Recently, the Reports and Recommendations issued by the President’s Commission on Combating Drug Addiction and the Opioid Crisis have stressed the urgent need for effective, bipartisan and far-reaching action – action at all levels of our government and action by the American people – if we are to reduce the staggering annual death toll from this disabling and all-too-often deadly disease.
All of us who care about our families, neighbors and the future of our country should give the Opioid Commission’s comprehensive analyses of how we must respond to this epidemic our most thoughtful consideration [whitehouse.gov/ondcp/presidents-commission].

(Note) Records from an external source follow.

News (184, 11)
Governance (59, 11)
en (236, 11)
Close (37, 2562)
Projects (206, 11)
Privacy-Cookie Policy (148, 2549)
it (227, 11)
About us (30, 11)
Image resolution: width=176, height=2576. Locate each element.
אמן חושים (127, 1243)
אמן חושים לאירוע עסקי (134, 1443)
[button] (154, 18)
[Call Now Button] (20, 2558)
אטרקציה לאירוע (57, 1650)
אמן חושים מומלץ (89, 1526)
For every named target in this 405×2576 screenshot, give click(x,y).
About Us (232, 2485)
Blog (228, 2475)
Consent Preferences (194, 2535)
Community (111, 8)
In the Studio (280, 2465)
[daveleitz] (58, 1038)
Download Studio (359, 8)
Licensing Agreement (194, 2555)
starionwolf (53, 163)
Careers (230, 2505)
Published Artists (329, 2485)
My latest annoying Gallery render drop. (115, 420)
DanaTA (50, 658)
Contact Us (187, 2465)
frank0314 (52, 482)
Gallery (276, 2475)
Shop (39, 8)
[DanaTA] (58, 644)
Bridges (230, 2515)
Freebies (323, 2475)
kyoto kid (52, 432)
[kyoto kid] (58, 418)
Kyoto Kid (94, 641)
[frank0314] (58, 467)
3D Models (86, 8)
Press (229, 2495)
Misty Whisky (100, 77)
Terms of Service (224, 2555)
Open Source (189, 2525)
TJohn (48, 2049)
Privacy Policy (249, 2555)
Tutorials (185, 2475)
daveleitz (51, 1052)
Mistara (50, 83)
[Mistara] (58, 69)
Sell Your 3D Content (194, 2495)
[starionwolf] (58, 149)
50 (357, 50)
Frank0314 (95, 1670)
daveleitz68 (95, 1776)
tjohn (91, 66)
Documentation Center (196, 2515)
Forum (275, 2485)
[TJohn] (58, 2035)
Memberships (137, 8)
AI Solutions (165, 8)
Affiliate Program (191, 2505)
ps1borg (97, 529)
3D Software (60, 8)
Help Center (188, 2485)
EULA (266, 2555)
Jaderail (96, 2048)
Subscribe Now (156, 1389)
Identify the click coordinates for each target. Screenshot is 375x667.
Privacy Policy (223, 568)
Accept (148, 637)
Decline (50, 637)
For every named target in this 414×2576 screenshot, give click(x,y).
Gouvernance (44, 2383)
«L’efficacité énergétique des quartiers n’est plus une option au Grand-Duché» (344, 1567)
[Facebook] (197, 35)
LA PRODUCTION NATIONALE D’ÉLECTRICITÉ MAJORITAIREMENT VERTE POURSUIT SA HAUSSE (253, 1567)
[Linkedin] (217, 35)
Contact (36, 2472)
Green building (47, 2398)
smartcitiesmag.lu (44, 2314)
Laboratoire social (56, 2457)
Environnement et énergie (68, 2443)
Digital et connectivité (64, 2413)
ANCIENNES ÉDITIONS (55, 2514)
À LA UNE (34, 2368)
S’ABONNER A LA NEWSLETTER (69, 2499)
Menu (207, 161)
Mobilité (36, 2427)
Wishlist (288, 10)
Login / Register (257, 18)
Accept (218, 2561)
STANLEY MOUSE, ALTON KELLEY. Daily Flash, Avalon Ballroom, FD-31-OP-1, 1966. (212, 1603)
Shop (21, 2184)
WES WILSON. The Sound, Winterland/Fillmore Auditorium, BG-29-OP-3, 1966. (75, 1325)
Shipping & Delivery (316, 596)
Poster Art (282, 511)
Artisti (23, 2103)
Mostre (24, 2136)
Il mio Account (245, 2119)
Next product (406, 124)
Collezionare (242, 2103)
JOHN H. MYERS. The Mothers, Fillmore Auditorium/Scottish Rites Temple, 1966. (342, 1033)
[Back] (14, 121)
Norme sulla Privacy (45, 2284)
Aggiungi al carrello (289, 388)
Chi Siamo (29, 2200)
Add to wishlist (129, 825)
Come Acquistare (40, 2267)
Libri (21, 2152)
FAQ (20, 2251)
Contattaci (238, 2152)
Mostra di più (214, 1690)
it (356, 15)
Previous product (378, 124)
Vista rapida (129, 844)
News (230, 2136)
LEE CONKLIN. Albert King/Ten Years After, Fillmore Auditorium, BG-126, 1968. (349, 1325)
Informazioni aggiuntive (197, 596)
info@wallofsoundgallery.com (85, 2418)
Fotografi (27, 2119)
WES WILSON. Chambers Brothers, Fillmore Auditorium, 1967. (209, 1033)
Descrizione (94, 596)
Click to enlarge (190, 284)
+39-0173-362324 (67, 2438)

We need only reflect on the harsh truth that at least 64,000 Americans perished from drug overdoses last year in this rapidly worsening national crisis—an increase of nearly 20% over the year before and a death toll higher than all U.S. military casualties in the Vietnam and Iraq Wars combined.
Here in Maryland, nearly 2,100 people fatally overdosed in 2016, up 66 % from 2015. About a third of these deaths, 694, occurred here in Baltimore.
The opioid crisis is a national emergency that demands a national, non-partisan response, an emergency that is harming families in Baltimore and other communities in red states, blue states and every state in between.
Our Bipartisan Commitment to Save American Lives
This is why I was heartened that Republican Chairman Trey Gowdy saw the wisdom of bringing our House Oversight and Government Reform Committee to Baltimore’s Johns Hopkins Hospital on Nov. 28 for a hearing that, hopefully, will encourage us to move forward in addressing this worsening crisis.
At the hearing, our committee’s understanding and bipartisan commitment were deepened by the testimony of the Opioid Commission’s Chair, New Jersey Governor Chris Christie, along with that of Mr. Richard Baum, Acting Director of the Office of National Drug Control Policy; Baltimore City’s Health Commissioner, Dr. Leana Wen; and Dr. Caleb Alexander of the Johns Hopkins Bloomberg School of Public Health.
The active participation by Maryland Governor Larry Hogan, Baltimore Mayor Catherine Pugh and our Maryland congressional colleagues, Jamie Raskin, Dutch Ruppersberger and John Sarbanes, emphasized our bipartisan determination to stem this crisis.
As a policy-maker who has been deeply engaged in our response to addiction for decades, I also understand that overcoming our opioid crisis will require that we all re-evaluate our thinking and re-focus our strategies upon evidence-based intervention of proven merit.
In a word, overcoming this national epidemic will be challenging. Nevertheless, the passion and commitment of the witnesses and my colleagues at our Johns Hopkins hearing last week reenergized my faith that we can achieve real progress toward meeting this challenge.
The underlying message of this hearing is that addiction to opioids arises from many different sources, including the overprescribing of opioid-based medications to people who are experiencing real pain.
The implications of this insight are clear: Addiction is a disease, not a moral failing.
The stigma that we have attached to addiction can kill. We must respond to the opioid epidemic as a disease – not a moral failing – if we are to overcome this crisis.
Governor Christie and the other members of the President’s Commission on Drug Addiction have given us a blueprint for action with dozens of recommendations. Now, it’s up to all of us—Republicans and Democrats, federal, state, and local officials, researchers, policy makers, doctors, drug companies, health providers, insurance carriers, employers, and families of the faith community— to work together to end this epidemic.
Of the Opioid Commission’s many important recommendations, here are several of the actions that we can undertake now to prevent further addiction and save those who already have this disease.
First, the Commission’s report highlights the importance of equipping first responders with the overdose reversal drug, naloxone. However, drug companies have continued to hike the price of this 45-year-old drug, and communities like Baltimore have been forced to ration it.
We must assure that every single person who needs naloxone has access to this life-saving medicine at a price that they can afford.
Second, we must strengthen our cooperation with China and other nations if we are to address the growing threat of the highly potent and deadly synthetic opioids, fentanyl and carfentanil, that are entering our country from abroad.
Third, according to the Commission, “Today, only 10.6% of youth and adults who need treatment for [the disease of] substance use disorder receive that treatment.” There is simply no way we will end this crisis if 90% of those affected are not being treated for it.
We must assure that everyone who needs care has access to effective high-quality, evidence-based addiction treatment that works.
Fourth, Governor Christie, Dr. Wen and all of our witnesses were clear: to implement the Commission’s recommendations, additional federal funding will be required. We cannot fight this epidemic without funds equal to the challenge that we face.
The challenges presented by this epidemic are formidable, but so is our nation’s ability to respond.
If we work together more effectively, we have it within our power to save lives.
Congressman Elijah Cummings represents Maryland’s 7th Congressional District in the United States House of Representatives.